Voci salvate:
________________________________________
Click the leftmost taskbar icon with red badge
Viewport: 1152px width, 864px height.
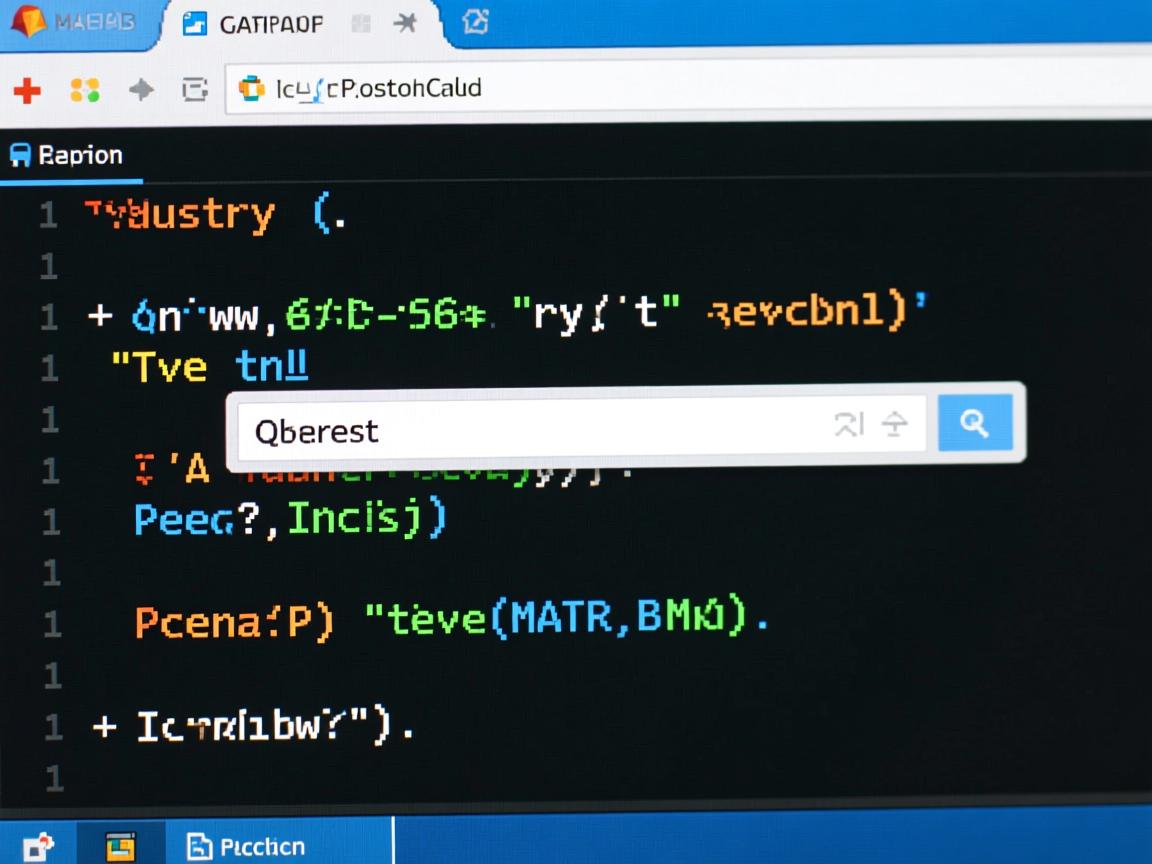point(38,847)
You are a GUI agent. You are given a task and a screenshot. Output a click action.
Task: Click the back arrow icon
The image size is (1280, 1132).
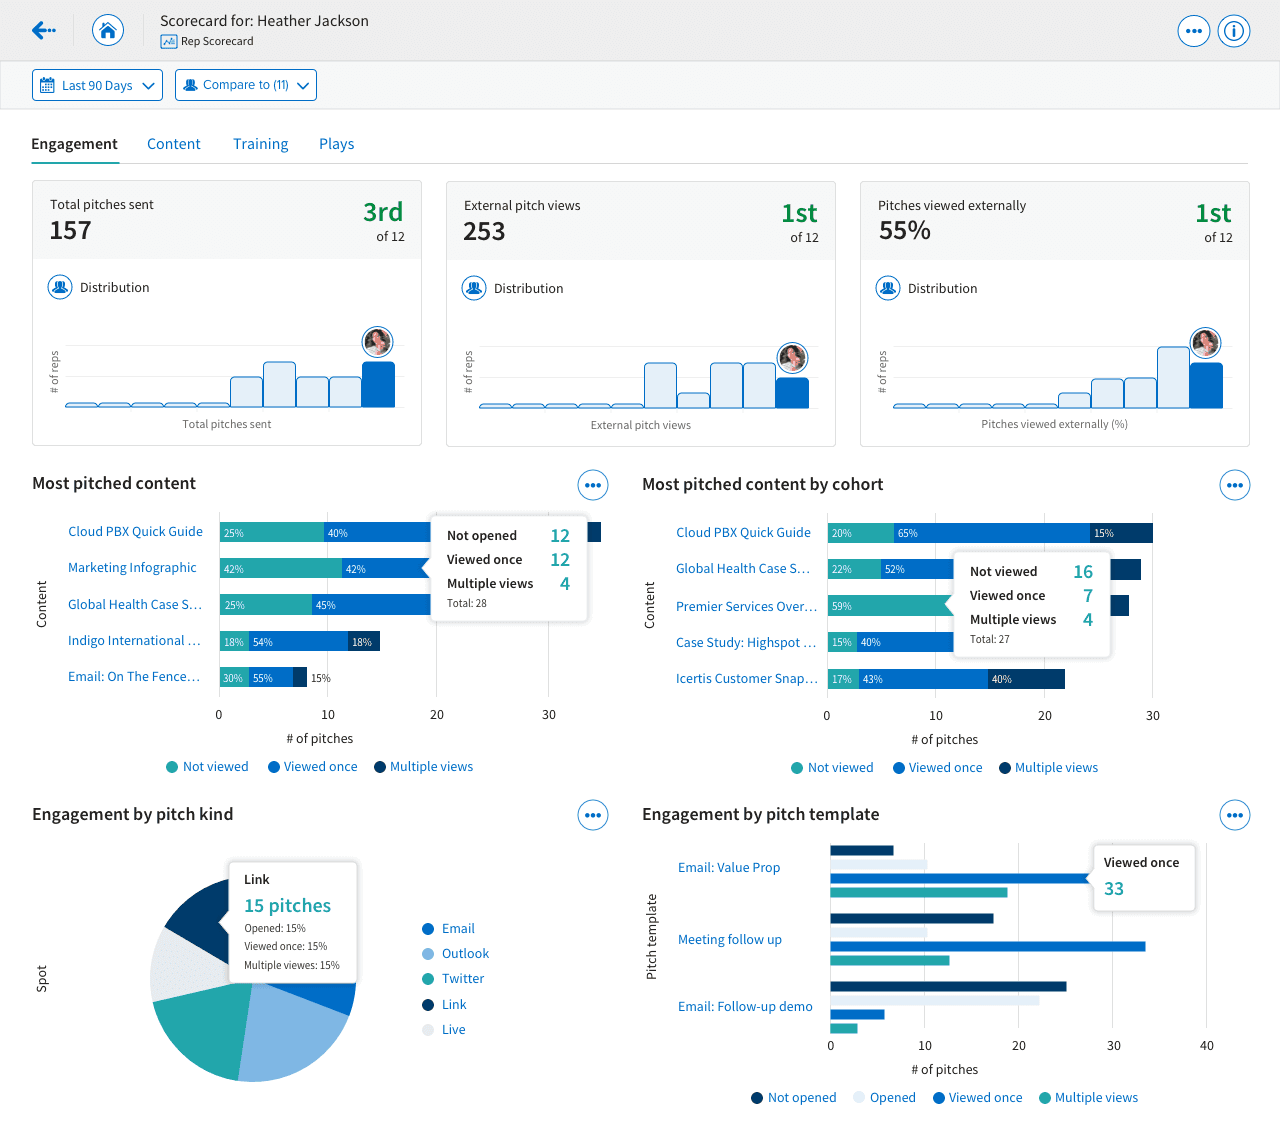click(x=43, y=31)
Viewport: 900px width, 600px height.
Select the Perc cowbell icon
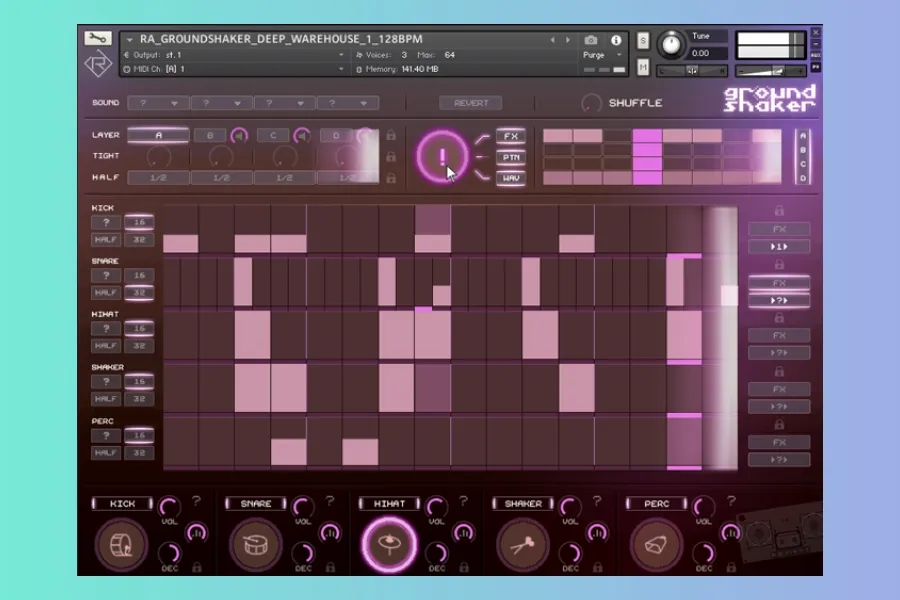pos(655,543)
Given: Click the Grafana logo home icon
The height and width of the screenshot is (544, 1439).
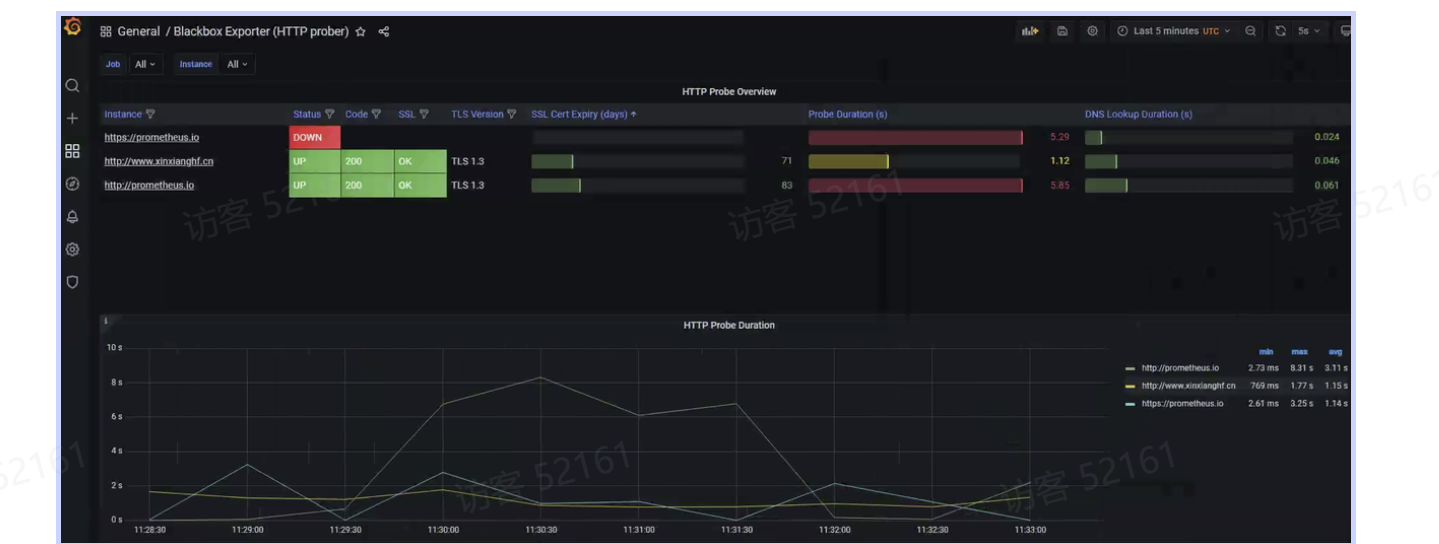Looking at the screenshot, I should click(72, 27).
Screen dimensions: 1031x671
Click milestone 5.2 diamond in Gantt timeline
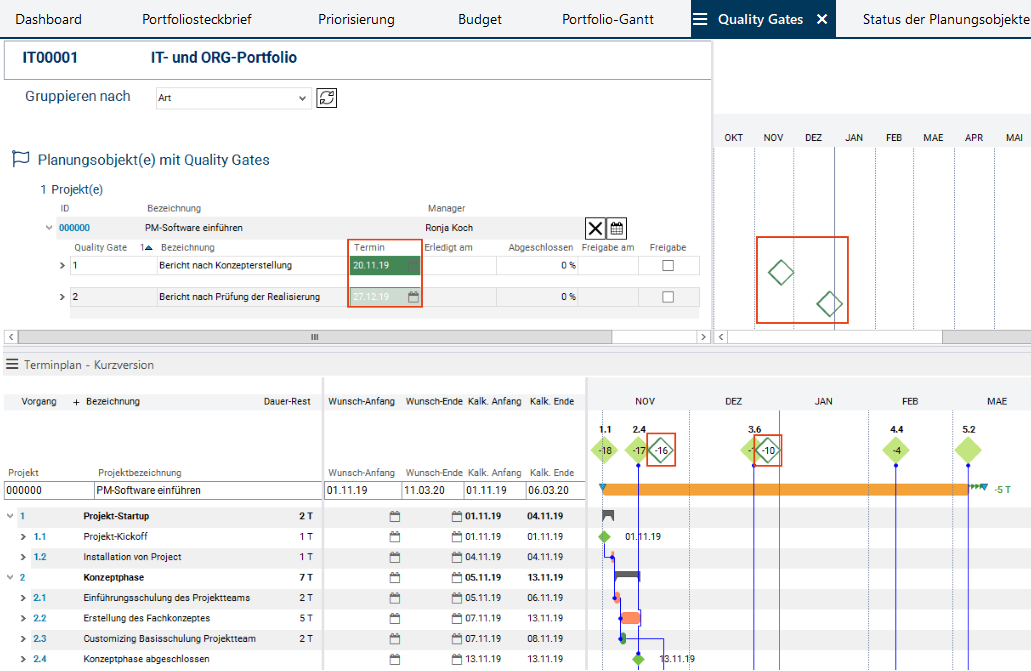[968, 451]
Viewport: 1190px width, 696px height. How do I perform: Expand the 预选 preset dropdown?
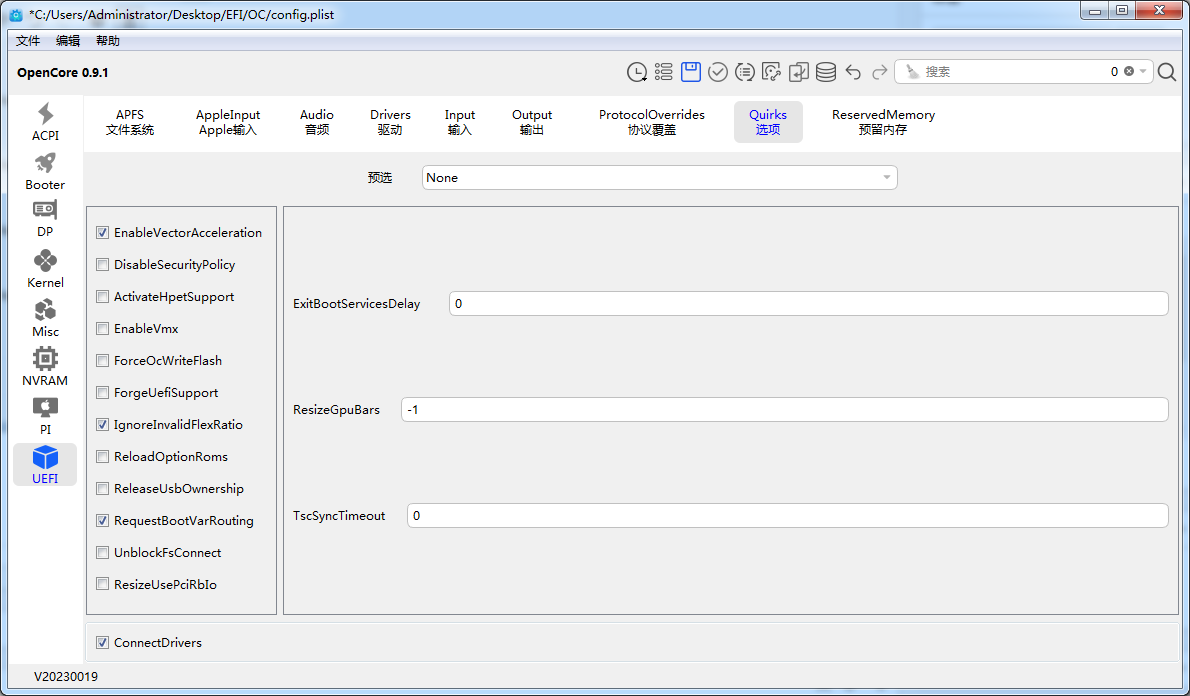659,178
________________________________________
Il tuo compito:
Trasforma tutto l'elenco qui sopra in un CSV a due colonne, «istruzione» e «risposta», con una riga per ogni istruzione: il suo testo e la sua risposta vanno ciascuno in un unico campo tra virgolette, con gli a capo sostituiti da spazi. Lascia fuori le immagini.

Risposta al compito:
istruzione,risposta
"Click the leftmost taskbar icon with red badge Viewport: 1152px width, 864px height.","point(38,847)"
"You are a GUI agent. You are given a task and a screenshot. Output a click action. Task: Click the back arrow icon The image size is (1280, 1132).","click(x=43, y=31)"
"Viewport: 900px width, 600px height. Select the Perc cowbell icon","pos(655,543)"
"Given: Click the Grafana logo home icon The height and width of the screenshot is (544, 1439).","Looking at the screenshot, I should click(72, 27)."
"Screen dimensions: 1031x671 Click milestone 5.2 diamond in Gantt timeline","[968, 451]"
"Viewport: 1190px width, 696px height. How do I perform: Expand the 预选 preset dropdown?","659,178"